The overall age-adjusted mortality rate for prostate cancer has not decreased markedly since 1930. Although the good news is the proportion of men with prostate cancer surviving up to 5 years has increased from 67 to 93% over the last 20 years, attributed to increasing early detection (American Cancer Society Statistics). However, the 5 year survival rate for advanced prostate cancer is 33% and new therapies are desperately needed for this stage of the disease. Androgen Deprivation Therapy (ADT) for advanced prostate cancer involves reduction of androgen by either surgical or chemical castration, leading to tumor shrinkage, PSA lowering and pain reduction. Tumor regrowth and subsequent mortality in the presence of these lowered androgen levels is a serious problem.
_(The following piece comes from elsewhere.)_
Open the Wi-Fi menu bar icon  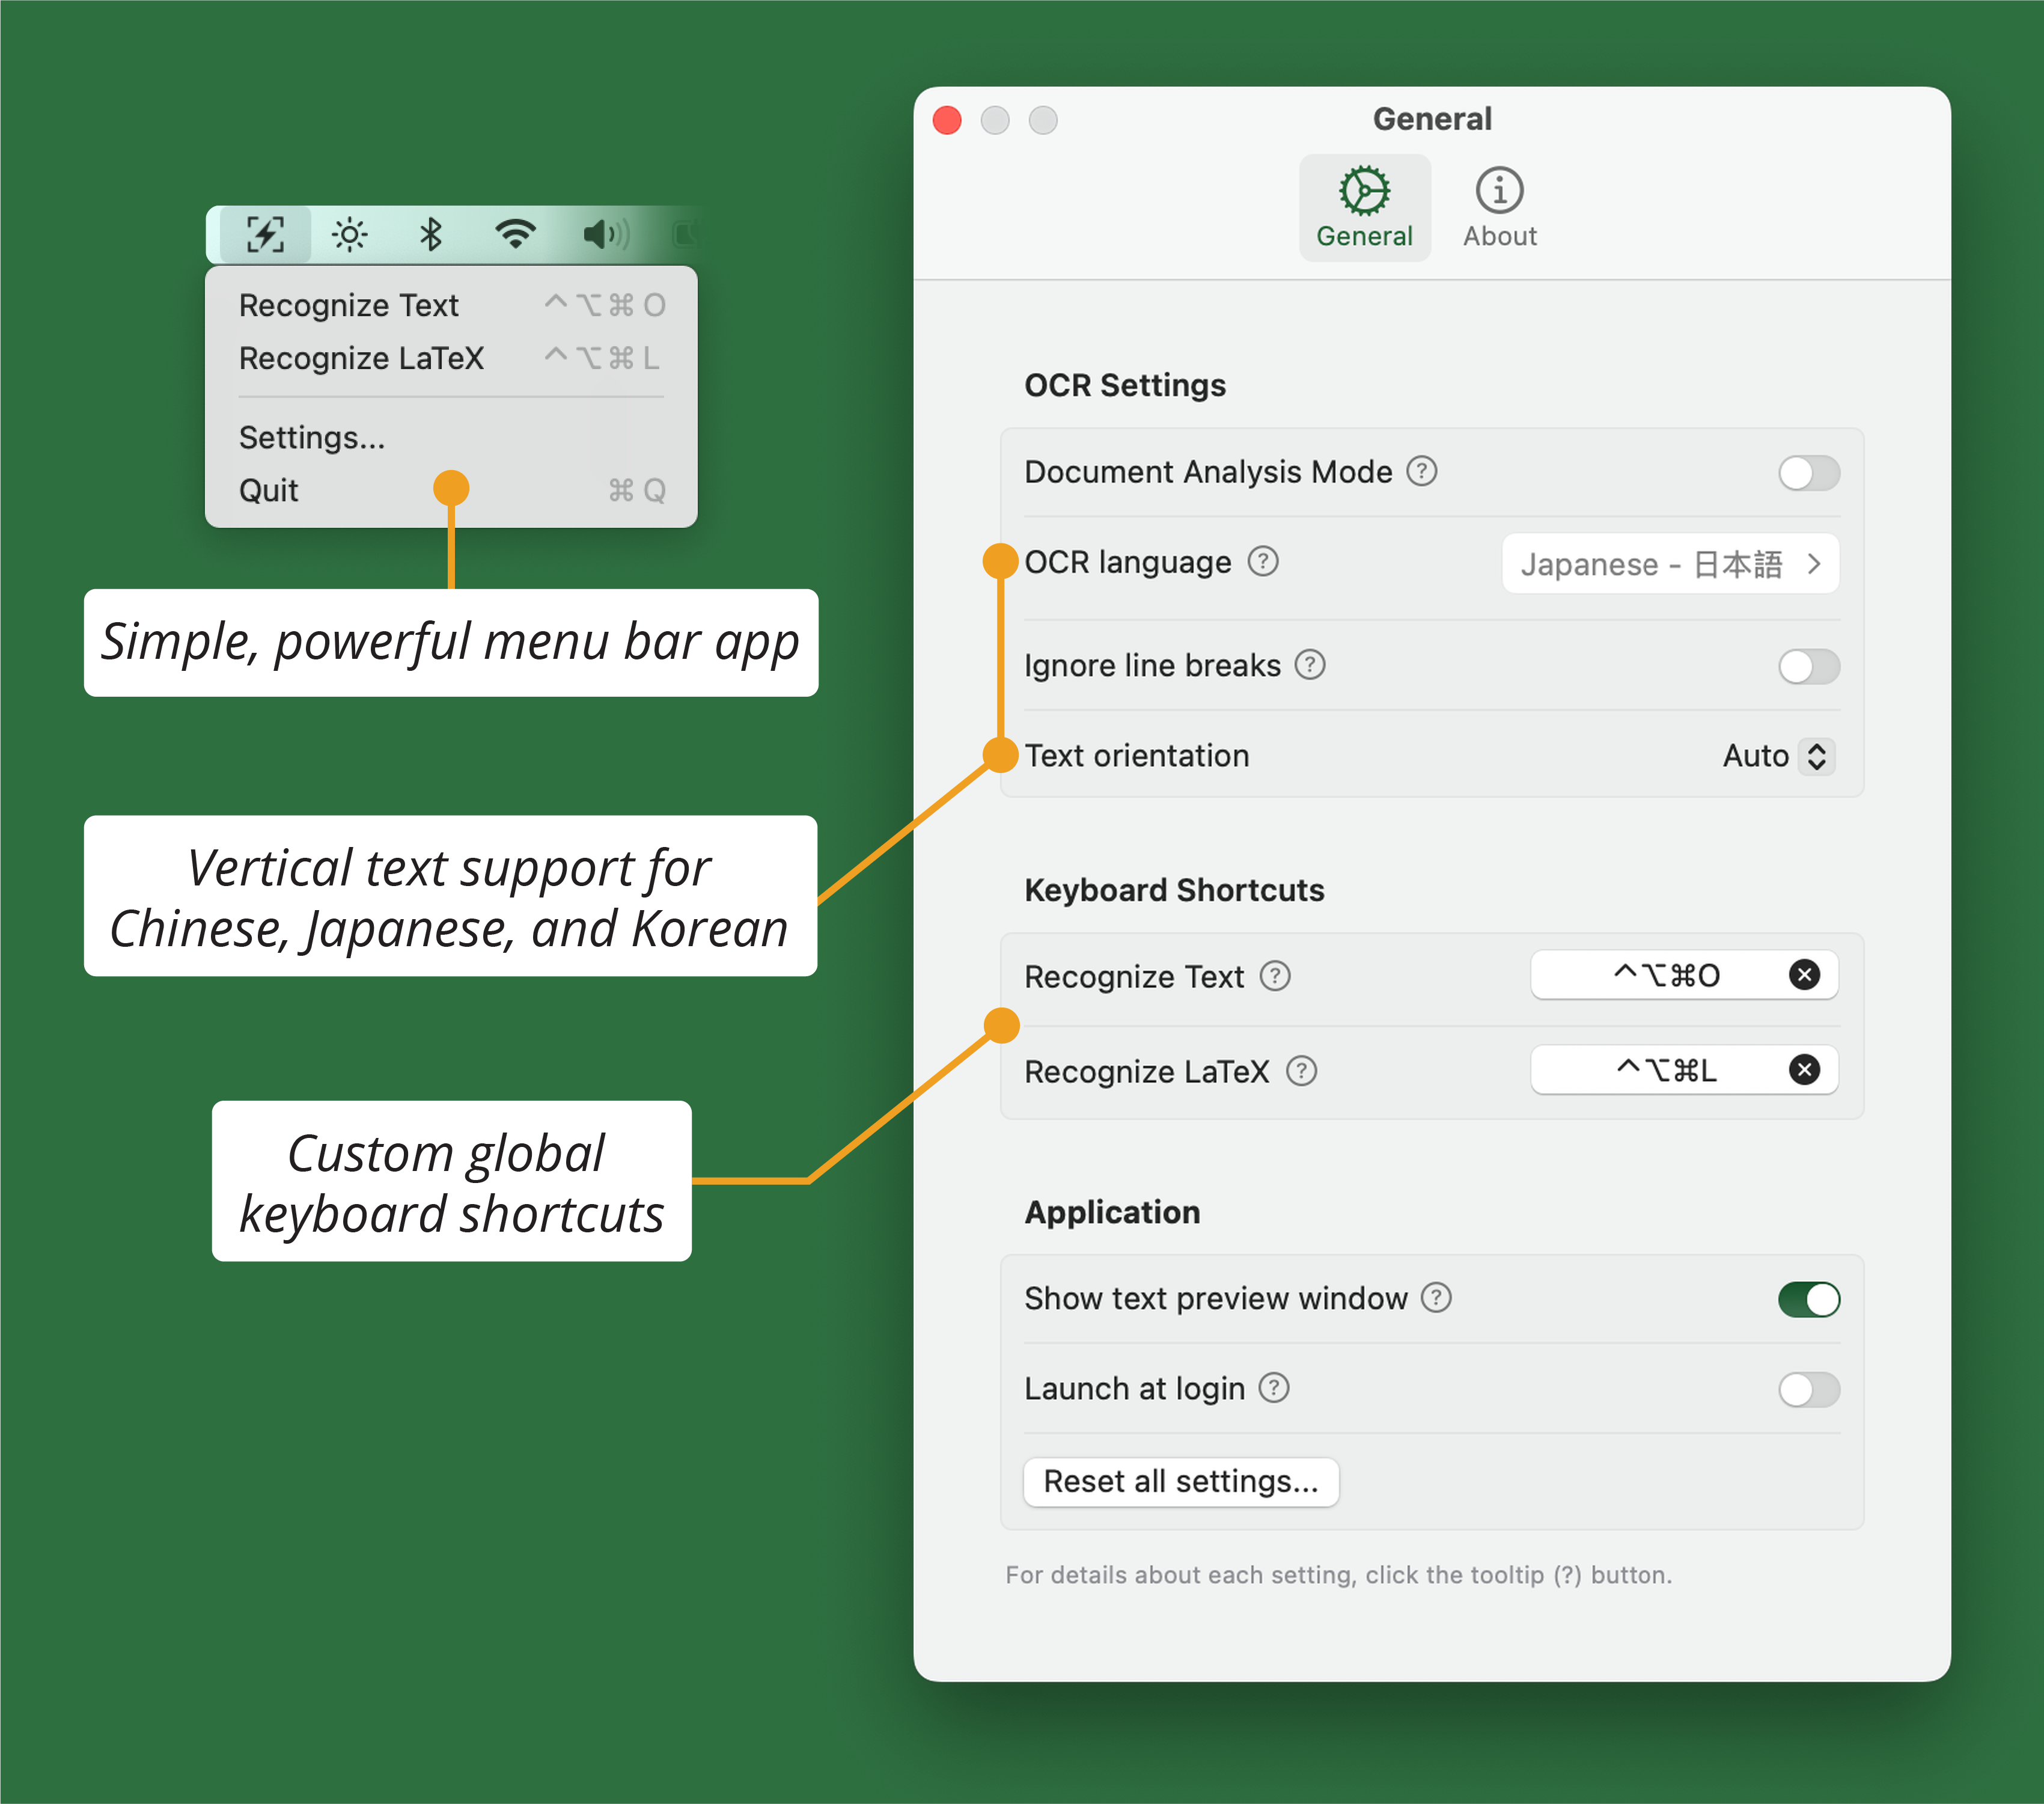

The re-growth of ADT-resistant prostate cancer may be
caused by several mechanisms. Two of the mechanisms most relevant
to our projects are up regulation of Androgen Receptor (AR) regulated pathways,
enabling a growth response in lowered androgen levels (1,2). Secondly
the up regulation of MAPK-mediated growth factor pathways can lead to enhanced
growth in the milieux of reduced androgen (3-5). Both AR and growth
factor pathways can pass through the Ras protein to activate the MAPK enzyme
(6) a major contributor to cell growth. MAPK activation is associated
with advanced prostate cancer. Weber and colleagues (7) found that
about 60% of high Gleason score tumors had very high activated MAPK and
80% of tumors with low Gleason score had very low MAPK activity in a study
of 82 tumor samples. Price and colleagues (5) compared localized
prostate cancer to autopsied normal prostate tissue and found a significant
and consistent increase in MAPK activity in In a study of 22 prostate cancer
samples, Blackledge and colleagues (3) reviewed the early clinical
trial literature for novel therapies of advanced prostate cancer.
They found that inhibition of growth factor pathways, expected to inhibit
MAPK activity, induce positive responses in patients with advanced prostate
cancer.
Our Projects
1) The mechanisms of resistance to ADT.
We use models of cells that have developed resistance to ADT. We are examining signaling pathways in these cells to determine why the cells are growing in conditions that normally would suppress growth.
2) Development of therapies for advanced prostate cancer.
Based on published observations (above) that advanced
prostate cancers have upregulated signal transduction pathways, we and
others have proposed that inhibition of these pathways might be effective
prostate cancer therapies. We are conducting pre-clinical trials
of novel agents to determine their effectiveness against cellular models
of advanced prostate cancer. Our ultimate aim is to get effective
drugs into the clinic.
REFERENCE FOR THIS PAGE
(1) Jenster, G. Ligand-independent activation of the androgen
receptor in prostate cancer by growth factors and cytokines, J Pathol.
191: 227-8., 2000.
(2) Montgomery, J. S., Price, D. K., and Figg, W. D.
The androgen receptor gene and its influence on the development and progression
of prostate cancer, J Pathol. 195: 138-46., 2001.
(3) Barton, J., Blackledge, G., and Wakeling, A. Growth
factors and their receptors: new targets for prostate cancer therapy, Urology.
58: 114-22., 2001.
(4) Gioeli, D., Mandell, J. W., Petroni, G. R., Frierson,
H. F., Jr., and Weber, M. J. Activation of mitogen-activated protein kinase
associated with prostate cancer progression, Cancer Res. 59: 279-84., 1999.
(5) Price, D. T., Rocca, G. D., Guo, C., Ballo, M. S.,
Schwinn, D. A., and Luttrell, L. M. Activation of extracellular signal-regulated
kinase in human prostate cancer, J Urol. 162: 1537-42., 1999.
(6) Migliaccio, A., Castoria, G., Di Domenico, M., de
Falco, A., Bilancio, A., Lombardi, M., Barone, M. V., Ametrano, D., Zannini,
M. S., Abbondanza, C., and Auricchio, F. Steroid-induced androgen receptor-oestradiol
receptor beta-Src complex triggers prostate cancer cell proliferation,
Embo J. 19: 5406-17., 2000.
(7) Gioeli, D., Mandell, J. W., Petroni, G. R., Frierson,
H. F., Jr., and Weber, M. J. Activation of mitogen-activated protein kinase
associated with prostate cancer progression, Cancer Res. 59: 279-84., 1999.